1. Unificación del modelo "Fondo común - Fondo privado" claramente
La independencia financiera en el matrimonio no significa "cada uno por su cuenta" de forma aislada, sino una división razonable de responsabilidades entre las obligaciones comunes y las necesidades personales.
Contribución al fondo común en proporción: Ambos deducen una parte de los ingresos mensuales en la cuenta común para pagar la vivienda, la electricidad, el agua, la comida, las tasas de matrícula de los hijos y la acumulación de inversiones. Esta proporción puede ser flexible en función del nivel de ingresos de cada persona.
Libertad con fondos privados: El resto del dinero es propiedad privada de cada persona. El cónyuge puede comprar libremente, mantener a sus padres biológicos o realizar inversiones personales sin necesidad de pedir permiso o explicar a la otra persona.
2. Transparencia de deudas y grandes objetivos financieros
La independencia solo trae felicidad cuando se construye sobre la base de la confianza y la transparencia absoluta del estado financiero.
No ocultar deudas personales: Antes y durante el matrimonio, ambos deben hacer públicas las deudas (si las hay) para encontrar juntos una solución, evitando que una de las partes se encuentre con una crisis financiera repentina que afecte a toda la familia.

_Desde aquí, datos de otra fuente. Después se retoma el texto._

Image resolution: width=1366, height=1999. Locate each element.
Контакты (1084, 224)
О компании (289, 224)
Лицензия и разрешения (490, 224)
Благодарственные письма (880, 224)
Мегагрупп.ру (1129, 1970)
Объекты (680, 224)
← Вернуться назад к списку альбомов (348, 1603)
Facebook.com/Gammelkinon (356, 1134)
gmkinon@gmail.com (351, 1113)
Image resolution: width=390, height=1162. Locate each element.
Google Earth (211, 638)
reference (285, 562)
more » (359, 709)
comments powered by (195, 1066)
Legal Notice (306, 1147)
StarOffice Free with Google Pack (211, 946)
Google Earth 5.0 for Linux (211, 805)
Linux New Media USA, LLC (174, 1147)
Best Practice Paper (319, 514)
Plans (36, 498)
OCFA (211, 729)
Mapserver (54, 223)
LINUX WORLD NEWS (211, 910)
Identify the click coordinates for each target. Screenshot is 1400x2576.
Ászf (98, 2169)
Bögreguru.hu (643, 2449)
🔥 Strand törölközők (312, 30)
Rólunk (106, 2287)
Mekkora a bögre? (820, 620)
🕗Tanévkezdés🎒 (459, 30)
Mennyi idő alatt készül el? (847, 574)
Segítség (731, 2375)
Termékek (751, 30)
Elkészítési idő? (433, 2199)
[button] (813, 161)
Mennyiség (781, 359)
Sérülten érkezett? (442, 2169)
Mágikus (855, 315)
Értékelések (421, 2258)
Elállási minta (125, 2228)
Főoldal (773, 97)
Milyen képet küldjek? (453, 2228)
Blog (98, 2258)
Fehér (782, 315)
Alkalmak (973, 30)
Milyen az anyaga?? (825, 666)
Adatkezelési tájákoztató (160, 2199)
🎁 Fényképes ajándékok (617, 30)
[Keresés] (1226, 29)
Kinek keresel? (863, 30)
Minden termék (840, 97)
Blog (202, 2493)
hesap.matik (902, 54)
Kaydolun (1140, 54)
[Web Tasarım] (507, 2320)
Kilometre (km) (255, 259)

Juntos apuntando a objetivos a largo plazo: Aunque gestionen su propio dinero, la pareja todavía necesita sentarse periódicamente para discutir grandes objetivos como comprar una casa, cambiar de coche, un fondo de viaje o un plan de jubilación.
3. Establecer un fondo de reserva de emergencia para toda la familia
Las finanzas independientes son muy propensas a caer en una posición pasiva si una de las dos personas experimenta un percance arriesgado como la pérdida de empleo, la enfermedad o un accidente.
Construir un fondo mínimo de emergencia: El fondo común familiar necesita mantener ahorros suficientes para cubrir los gastos de manutención esenciales durante 3 a 6 meses.
Protección con seguro: Equiparse proactivamente con paquetes de seguro médico y de vida adecuados para ambos cónyuges para minimizar los riesgos financieros cuando ocurran incidentes inesperados.
4. Respetar los puntos de vista sobre el gasto y apoyarse mutuamente cuando sea necesario
Cada persona tiene una mentalidad de gasto e inversión diferente. Respetar esta diferencia es la clave para evitar daños emocionales.
Evita juzgar los intereses personales: Cuando un socio usa fondos propios para comprar un artículo favorito o una inversión personal, el otro debe respetarlo en lugar de criticar o controlar demasiado.
Apoyo flexible cuando se enfrentan a dificultades: La independencia no significa indiferencia. Cuando una de las partes experimenta interrupciones en los ingresos (como tener hijos, cambiar de trabajo, desempleo), la otra está dispuesta a asumir el gasto común para superar juntos el período difícil.